Hi Charles, Thank you for your reply. The libraries were prepared with a TruSeq stranded total RNA sample with a Ribo‐Zero prep kit. I understand the R1 and R2 should show a separate trend.

But for my project, both strands of the double stranded virus genome transcript viral genes. So there are mRNA from both strands nearly at the same region of the viral genome. And the R1 and R2 reads mapped to the opposite strand of the genome. So, when I analyze the RNA-seq data and want to figure out which reads is for mRNA from positive strand and which reads is for mRNA from negative strand, I found out the reads coverage for positive and negative strand is the same (because if there is a R1 for positive strand, then there is a R2 for negative strand). And this is my problem.

I suppose when do analysis, the software (Tophat or HISAT2) should convert either R1 or R2 orientation because the mate pair reads (R1 and R2) are for a single mRNA (no matter this mRNA is from positive genome or negative genome))

I hope I make myself clear and really need help!!!!!

0
Entering edit mode

Actually, if I only analyze single-end reads (either R1 or R2), then I did not see the problem.
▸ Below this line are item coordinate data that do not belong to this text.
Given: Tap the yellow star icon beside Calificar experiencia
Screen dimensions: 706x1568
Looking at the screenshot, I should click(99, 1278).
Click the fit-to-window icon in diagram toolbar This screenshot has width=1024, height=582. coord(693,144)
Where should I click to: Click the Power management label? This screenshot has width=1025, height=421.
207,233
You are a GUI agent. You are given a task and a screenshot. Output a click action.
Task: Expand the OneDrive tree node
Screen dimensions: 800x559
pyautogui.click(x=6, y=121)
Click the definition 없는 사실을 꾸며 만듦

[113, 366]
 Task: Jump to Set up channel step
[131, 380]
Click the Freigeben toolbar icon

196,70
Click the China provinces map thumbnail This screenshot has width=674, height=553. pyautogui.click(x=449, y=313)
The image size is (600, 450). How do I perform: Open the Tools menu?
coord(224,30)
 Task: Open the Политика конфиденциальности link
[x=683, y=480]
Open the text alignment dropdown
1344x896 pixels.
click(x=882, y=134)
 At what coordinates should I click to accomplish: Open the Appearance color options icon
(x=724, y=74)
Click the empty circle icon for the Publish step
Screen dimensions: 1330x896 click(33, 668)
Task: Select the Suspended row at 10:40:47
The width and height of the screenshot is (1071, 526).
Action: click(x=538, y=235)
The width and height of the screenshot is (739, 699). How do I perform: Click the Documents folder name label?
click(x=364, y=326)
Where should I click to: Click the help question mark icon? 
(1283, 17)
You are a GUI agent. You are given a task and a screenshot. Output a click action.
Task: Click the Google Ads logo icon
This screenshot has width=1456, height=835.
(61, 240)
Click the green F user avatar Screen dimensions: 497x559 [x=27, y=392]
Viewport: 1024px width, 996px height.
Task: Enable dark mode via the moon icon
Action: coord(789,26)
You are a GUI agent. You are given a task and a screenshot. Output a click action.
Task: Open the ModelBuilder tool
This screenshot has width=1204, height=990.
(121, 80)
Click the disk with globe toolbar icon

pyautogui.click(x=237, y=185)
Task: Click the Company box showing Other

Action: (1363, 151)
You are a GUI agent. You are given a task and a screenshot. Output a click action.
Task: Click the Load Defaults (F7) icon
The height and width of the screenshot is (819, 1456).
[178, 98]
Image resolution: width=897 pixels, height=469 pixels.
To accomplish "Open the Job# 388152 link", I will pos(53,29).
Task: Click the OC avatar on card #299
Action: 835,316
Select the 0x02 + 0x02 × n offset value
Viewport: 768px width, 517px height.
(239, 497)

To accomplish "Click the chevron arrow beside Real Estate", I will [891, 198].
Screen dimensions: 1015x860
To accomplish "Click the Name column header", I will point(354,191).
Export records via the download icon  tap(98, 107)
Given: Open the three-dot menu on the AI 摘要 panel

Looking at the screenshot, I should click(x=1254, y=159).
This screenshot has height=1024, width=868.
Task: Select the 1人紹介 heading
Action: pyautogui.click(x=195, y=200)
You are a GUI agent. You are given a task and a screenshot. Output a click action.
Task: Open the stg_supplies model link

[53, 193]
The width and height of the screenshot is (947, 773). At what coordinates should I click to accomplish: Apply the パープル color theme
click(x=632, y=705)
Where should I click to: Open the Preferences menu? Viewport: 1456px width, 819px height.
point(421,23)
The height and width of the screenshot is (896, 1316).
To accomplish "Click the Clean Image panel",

And I get reads for both positive and negative strands.

1
Entering edit mode

If you can use R1 separately and get reads on both strands, that sounds like a stranded library. For stranded RNA-Seq libraries, the read is usually on the reverse strand of the original transcript (and the conversion may be 98%, with some opposite strands). For TopHat and HISAT, you are supposed to know the strandedness of your samples prior to alignment.

While I unfortunately can't tell if this solves your problem, RSeQC has a way to calculate the strandedness of your protocol using infer_experiment.py (I would usually recommend this for housekeeping genes, but you could compare the results for some housekeeping host genes versus the viral genes): http://rseqc.sourceforge.net/

1
Entering edit mode

Hi, thank you all for response. Actually I agree with you. I tried Hisat using the following command to analyze my data and give me the same results as Tophat. And I still can not find the reason.

hisat2 -p 7 -S 1.sam -x ref.fa -1 R1.fq.gz -2 R2.fq.gz

0
Entering edit mode

To be honest, I still don't think I understand the problem, but I'll still see if general troubleshooting advice is helpful.

While I don't think it is precise to say "you should never use TopHat," there are situations where I would test other aligners (if nothing else, that gives you more confidence in your earlier result, or at least indicates that issue is not unique for the aligner).

If you have already tried using a joint virus+host genome, perhaps you could try indexing your reference and testing a STAR alignment? If you verify that you have the same issue with TopHat2/HISAT2 and STAR, perhaps posting in IGV screenshot can help explain the original problem?